§ **SET TASK**: Give the stretch of records from the line containing "Where should I click to: Check" through the line containing "pos(1198,397)" as a Markdown table with columns Row and Line, leaving out blank lines.

§ **EXERCISE MATERIALS**:
>> Start

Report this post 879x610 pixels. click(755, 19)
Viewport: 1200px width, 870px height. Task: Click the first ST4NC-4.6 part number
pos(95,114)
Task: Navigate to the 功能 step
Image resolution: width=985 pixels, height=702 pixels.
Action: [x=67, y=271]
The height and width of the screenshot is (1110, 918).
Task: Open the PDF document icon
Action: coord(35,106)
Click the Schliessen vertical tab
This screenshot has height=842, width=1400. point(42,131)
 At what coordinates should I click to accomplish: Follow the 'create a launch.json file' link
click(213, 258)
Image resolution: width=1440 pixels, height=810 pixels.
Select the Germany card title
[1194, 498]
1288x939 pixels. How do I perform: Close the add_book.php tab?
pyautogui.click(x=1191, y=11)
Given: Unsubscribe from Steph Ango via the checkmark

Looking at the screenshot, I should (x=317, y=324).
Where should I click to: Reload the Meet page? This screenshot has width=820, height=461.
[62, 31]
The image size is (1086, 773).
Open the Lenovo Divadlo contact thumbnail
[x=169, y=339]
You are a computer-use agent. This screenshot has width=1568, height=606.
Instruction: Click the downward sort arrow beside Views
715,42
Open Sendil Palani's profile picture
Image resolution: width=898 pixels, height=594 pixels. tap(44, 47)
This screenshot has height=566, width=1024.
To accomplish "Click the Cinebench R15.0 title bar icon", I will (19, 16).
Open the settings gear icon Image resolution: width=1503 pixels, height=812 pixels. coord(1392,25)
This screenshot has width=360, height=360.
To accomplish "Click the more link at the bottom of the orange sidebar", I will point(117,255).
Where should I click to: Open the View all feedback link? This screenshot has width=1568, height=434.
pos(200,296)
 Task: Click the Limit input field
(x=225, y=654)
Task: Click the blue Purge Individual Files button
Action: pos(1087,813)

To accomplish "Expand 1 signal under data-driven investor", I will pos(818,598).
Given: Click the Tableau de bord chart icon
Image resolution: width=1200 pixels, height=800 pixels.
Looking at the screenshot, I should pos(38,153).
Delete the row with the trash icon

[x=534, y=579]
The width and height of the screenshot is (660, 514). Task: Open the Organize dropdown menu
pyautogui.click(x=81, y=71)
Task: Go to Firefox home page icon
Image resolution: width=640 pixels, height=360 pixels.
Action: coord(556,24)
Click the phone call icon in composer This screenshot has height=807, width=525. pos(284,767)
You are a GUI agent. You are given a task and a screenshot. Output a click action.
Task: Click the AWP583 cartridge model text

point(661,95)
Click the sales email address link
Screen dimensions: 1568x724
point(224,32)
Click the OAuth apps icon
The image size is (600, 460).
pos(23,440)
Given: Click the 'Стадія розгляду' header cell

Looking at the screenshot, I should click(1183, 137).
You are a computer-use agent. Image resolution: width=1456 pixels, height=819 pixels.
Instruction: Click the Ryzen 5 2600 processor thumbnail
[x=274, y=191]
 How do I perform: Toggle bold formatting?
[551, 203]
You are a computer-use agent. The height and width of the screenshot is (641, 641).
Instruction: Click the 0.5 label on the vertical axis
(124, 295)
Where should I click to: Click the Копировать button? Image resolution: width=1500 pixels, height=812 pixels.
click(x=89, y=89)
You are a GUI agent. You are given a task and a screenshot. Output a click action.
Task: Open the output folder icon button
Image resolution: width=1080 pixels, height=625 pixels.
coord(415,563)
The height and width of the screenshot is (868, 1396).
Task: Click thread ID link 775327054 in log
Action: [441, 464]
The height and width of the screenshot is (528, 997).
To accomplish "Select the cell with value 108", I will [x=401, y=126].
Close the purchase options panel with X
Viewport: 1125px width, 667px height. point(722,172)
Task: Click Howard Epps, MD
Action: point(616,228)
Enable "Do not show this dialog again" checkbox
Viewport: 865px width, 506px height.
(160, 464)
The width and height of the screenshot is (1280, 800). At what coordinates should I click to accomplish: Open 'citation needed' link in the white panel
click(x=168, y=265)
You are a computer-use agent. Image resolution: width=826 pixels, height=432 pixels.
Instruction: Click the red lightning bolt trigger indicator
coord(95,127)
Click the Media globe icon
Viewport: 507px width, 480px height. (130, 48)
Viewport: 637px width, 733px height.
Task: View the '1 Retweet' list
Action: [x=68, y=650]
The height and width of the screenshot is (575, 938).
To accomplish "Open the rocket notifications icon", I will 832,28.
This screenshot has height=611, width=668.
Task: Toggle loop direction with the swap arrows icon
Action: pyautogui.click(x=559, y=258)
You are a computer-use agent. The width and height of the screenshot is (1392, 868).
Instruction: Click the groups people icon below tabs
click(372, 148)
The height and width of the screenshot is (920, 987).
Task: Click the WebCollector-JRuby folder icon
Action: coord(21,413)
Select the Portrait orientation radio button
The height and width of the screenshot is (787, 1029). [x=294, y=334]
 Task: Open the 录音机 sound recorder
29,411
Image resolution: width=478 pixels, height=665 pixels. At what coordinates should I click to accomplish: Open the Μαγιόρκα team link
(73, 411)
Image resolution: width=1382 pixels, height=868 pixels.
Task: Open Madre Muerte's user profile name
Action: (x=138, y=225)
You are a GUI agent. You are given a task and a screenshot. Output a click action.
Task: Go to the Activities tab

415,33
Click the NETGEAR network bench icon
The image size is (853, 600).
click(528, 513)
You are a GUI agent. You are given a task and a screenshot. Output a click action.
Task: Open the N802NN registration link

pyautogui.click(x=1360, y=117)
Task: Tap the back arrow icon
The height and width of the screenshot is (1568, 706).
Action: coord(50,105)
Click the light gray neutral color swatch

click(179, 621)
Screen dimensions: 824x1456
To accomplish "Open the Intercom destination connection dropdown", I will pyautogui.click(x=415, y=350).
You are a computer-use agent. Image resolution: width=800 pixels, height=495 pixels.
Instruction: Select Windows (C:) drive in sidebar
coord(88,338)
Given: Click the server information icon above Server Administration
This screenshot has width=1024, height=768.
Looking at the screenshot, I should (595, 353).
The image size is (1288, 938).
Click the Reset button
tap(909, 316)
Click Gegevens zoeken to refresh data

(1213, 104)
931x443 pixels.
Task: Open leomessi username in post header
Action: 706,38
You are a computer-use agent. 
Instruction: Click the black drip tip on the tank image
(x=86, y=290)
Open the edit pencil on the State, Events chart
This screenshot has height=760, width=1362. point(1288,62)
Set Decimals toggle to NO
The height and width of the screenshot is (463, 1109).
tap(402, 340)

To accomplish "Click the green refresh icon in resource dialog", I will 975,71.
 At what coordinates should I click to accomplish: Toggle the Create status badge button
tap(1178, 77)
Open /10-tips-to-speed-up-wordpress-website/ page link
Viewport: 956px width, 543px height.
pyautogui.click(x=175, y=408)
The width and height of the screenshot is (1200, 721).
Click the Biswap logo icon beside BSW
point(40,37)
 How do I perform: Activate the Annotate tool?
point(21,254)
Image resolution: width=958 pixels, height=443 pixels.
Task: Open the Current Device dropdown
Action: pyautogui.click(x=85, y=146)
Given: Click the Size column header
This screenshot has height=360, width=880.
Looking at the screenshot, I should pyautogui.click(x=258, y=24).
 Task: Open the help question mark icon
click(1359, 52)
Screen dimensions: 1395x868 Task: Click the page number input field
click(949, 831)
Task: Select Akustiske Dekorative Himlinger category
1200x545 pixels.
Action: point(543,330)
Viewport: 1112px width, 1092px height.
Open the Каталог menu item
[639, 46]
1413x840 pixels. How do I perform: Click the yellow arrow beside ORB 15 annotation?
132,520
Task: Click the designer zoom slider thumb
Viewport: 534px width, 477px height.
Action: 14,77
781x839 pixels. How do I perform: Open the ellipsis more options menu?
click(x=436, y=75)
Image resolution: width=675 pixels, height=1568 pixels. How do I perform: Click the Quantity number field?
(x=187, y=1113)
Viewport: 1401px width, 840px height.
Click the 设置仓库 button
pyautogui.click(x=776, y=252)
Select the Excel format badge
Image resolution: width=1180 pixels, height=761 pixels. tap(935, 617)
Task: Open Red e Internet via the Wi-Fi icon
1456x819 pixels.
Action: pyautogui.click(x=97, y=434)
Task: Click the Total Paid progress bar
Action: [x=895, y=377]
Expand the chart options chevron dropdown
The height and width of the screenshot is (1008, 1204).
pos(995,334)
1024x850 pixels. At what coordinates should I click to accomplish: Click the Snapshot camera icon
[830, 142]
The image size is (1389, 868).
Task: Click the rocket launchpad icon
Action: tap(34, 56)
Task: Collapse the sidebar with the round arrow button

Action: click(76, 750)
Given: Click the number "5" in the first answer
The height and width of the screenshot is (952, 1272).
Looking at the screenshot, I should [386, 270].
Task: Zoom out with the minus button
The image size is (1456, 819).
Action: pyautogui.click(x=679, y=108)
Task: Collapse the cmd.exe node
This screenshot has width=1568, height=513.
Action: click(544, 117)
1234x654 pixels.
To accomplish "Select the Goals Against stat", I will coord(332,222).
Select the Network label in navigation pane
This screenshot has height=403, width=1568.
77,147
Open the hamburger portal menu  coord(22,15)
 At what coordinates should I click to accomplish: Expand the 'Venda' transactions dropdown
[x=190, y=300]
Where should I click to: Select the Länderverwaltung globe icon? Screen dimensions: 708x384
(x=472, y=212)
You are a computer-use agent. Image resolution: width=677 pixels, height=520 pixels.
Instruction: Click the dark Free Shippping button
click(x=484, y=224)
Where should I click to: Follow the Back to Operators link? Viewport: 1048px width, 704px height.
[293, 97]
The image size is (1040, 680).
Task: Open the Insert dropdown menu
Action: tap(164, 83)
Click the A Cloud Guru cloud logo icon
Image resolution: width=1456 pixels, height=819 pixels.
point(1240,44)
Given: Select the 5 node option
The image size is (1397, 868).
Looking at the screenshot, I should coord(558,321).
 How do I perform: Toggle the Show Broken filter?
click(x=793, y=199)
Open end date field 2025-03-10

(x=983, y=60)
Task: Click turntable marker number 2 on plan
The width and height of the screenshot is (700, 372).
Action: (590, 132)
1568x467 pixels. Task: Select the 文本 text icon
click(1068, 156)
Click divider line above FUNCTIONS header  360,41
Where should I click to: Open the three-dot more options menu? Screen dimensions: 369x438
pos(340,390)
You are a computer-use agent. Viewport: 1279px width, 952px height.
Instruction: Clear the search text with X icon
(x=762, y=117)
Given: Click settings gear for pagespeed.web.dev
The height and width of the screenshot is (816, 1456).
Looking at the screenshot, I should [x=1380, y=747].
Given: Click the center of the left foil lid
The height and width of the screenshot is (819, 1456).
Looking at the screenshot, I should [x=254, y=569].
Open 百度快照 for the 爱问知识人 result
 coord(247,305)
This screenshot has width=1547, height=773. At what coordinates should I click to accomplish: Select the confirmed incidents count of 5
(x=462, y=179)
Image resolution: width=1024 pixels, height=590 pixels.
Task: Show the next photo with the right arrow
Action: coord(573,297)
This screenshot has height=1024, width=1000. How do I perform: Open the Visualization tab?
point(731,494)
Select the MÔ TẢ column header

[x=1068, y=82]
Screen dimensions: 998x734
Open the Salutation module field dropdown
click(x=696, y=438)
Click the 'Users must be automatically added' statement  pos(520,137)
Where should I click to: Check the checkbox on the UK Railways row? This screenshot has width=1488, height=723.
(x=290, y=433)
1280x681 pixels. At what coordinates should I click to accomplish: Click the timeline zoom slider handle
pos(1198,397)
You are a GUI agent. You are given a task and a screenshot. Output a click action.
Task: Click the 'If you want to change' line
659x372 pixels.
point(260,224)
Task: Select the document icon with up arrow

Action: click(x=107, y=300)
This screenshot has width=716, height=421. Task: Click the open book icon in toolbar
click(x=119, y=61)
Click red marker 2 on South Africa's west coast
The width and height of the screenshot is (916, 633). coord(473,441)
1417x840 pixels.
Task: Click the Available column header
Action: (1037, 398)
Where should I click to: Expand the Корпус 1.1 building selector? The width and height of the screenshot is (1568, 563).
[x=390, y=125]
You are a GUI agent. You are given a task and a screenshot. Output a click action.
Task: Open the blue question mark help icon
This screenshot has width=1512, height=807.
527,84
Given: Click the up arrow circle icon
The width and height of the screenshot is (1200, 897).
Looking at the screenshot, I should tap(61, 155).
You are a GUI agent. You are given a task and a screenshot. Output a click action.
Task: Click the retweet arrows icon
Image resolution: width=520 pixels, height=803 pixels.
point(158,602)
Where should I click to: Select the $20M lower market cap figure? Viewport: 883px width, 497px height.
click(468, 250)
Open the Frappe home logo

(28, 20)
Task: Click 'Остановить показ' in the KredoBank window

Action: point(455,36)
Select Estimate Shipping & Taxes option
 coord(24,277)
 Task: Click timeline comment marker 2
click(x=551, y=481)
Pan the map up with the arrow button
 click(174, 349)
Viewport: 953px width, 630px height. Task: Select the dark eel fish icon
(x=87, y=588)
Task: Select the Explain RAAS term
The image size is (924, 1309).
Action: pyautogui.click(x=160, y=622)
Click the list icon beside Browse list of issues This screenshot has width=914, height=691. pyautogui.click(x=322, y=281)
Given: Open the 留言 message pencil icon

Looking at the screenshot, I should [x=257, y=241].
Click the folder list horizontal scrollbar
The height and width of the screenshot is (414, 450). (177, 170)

>> End

§ **EXERCISE RESULT**:
| Row | Line |
|---|---|
| 1 | Where should I click to: Check the checkbox on the UK Railways row? This screenshot has width=1488, height=723. |
| 2 | (x=290, y=433) |
| 3 | 1280x681 pixels. At what coordinates should I click to accomplish: Click the timeline zoom slider handle |
| 4 | pos(1198,397) |